— begin Source text —

These questions are definitely worth asking. After all, Microsoft was willing to shell out 7.5 billion dollars to acquire GitHub back in 2018, so developers of all skill levels should be sitting up and taking notice. But the truth is that Git and GitHub are connected much more closely than Java and JavaScript — but with some key differences setting them apart.

What Is Git?

Git is a command-line tool and a popular version control system that runs locally on your computer. It helps you track different versions of your code and collaborate with other developers.

What Is GitHub?

GitHub is a website and cloud-based service that helps developers store and manage their code, as well as track and control changes to their code. GitHub is not Git, but a hosting service.

Difference between Git and GitHub

  • Git is software while GitHub is a service.
  • Git is a command-line tool while GitHub is a graphical user interface
  • Git is installed locally on the system while GitHub is hosted on the web
  • Git is maintained by Linux while GitHub is maintained by Microsoft.
  • Git is focused on version control and code sharing while GitHub is focused on centralized source code hosting.

— end Source text —
— begin Data provided —

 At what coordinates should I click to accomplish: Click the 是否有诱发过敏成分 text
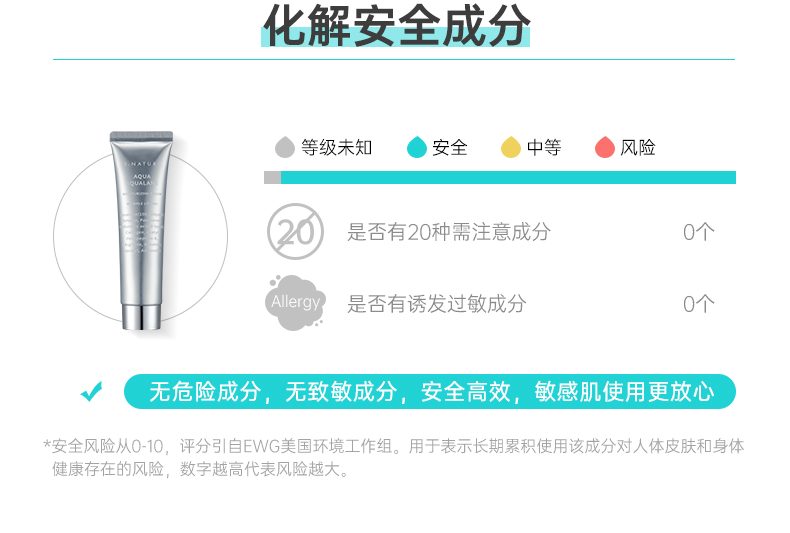tap(436, 304)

— end Data provided —

▶ What is expected:
Answer these questions from the text on Git and GitHub:
1. How much did Microsoft pay to acquire GitHub, and in what year?
2. According to the section headed "What Is Git?", where does Git run?
3. What is GitHub focused on, according to the list of differences?

▶ Full output:
1. 7.5 billion dollars, in 2018.
2. Locally on your computer.
3. Centralized source code hosting.